WHAT TO WORK ON: Lines from the beginning of the data below through the one containing "Open the Online" are to be printed exactly as they appear.

** MATERIAL PROVIDED follows **

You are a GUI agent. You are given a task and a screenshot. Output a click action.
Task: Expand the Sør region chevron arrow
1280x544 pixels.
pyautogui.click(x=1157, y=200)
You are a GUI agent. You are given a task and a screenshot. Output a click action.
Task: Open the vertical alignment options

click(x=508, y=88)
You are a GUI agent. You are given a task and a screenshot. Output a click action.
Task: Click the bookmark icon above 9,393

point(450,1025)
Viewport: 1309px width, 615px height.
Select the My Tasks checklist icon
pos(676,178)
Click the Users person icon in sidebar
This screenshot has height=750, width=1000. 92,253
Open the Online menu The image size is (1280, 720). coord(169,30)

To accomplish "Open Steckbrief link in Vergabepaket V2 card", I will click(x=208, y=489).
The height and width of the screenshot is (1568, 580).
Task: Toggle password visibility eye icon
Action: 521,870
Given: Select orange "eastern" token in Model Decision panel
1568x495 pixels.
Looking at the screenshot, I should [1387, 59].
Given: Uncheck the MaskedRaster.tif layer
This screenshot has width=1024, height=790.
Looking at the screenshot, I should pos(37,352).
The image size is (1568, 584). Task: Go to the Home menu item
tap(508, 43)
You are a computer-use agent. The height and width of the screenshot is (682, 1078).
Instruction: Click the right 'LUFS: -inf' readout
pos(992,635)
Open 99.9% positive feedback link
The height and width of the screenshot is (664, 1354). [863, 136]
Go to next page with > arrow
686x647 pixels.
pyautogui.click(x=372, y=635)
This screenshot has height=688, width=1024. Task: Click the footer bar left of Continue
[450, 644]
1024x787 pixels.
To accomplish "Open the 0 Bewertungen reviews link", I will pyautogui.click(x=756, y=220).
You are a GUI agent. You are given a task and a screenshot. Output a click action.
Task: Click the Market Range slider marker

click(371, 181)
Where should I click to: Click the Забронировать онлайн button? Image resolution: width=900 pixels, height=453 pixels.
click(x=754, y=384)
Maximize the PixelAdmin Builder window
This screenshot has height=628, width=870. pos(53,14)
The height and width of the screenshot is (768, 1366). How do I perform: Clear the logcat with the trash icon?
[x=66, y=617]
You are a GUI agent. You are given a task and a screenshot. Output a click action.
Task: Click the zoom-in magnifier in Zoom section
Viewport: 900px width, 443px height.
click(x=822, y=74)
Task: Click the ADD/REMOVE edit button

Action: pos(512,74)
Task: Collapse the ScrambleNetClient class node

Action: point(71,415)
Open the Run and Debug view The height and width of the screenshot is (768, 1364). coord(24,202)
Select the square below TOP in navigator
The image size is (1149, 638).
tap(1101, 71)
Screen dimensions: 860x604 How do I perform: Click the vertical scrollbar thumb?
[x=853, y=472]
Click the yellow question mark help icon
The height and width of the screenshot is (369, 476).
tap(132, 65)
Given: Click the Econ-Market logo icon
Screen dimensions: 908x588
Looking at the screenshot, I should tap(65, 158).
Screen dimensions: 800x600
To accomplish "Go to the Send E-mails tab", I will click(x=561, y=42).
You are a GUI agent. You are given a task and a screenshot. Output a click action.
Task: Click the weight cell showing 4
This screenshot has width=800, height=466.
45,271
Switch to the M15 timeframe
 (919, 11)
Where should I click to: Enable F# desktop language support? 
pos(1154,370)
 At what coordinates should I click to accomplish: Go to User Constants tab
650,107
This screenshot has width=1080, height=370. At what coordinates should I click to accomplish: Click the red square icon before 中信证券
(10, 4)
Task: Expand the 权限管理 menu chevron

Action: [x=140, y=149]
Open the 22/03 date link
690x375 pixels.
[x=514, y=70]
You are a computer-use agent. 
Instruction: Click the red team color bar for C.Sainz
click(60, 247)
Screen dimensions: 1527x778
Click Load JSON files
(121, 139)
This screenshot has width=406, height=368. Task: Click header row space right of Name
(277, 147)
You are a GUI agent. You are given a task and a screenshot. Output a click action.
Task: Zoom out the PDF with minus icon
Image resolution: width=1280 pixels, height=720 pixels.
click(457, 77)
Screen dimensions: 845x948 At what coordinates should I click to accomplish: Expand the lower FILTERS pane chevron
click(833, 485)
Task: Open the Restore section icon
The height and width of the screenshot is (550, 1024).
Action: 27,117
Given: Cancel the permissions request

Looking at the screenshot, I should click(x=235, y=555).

** End of MATERIAL PROVIDED **

WRITTEN ANSWER:
You are a GUI agent. You are given a task and a screenshot. Output a click action.
Task: Expand the Sør region chevron arrow
1280x544 pixels.
pyautogui.click(x=1157, y=200)
You are a GUI agent. You are given a task and a screenshot. Output a click action.
Task: Open the vertical alignment options

click(x=508, y=88)
You are a GUI agent. You are given a task and a screenshot. Output a click action.
Task: Click the bookmark icon above 9,393

point(450,1025)
Viewport: 1309px width, 615px height.
Select the My Tasks checklist icon
pos(676,178)
Click the Users person icon in sidebar
This screenshot has height=750, width=1000. 92,253
Open the Online menu The image size is (1280, 720). coord(169,30)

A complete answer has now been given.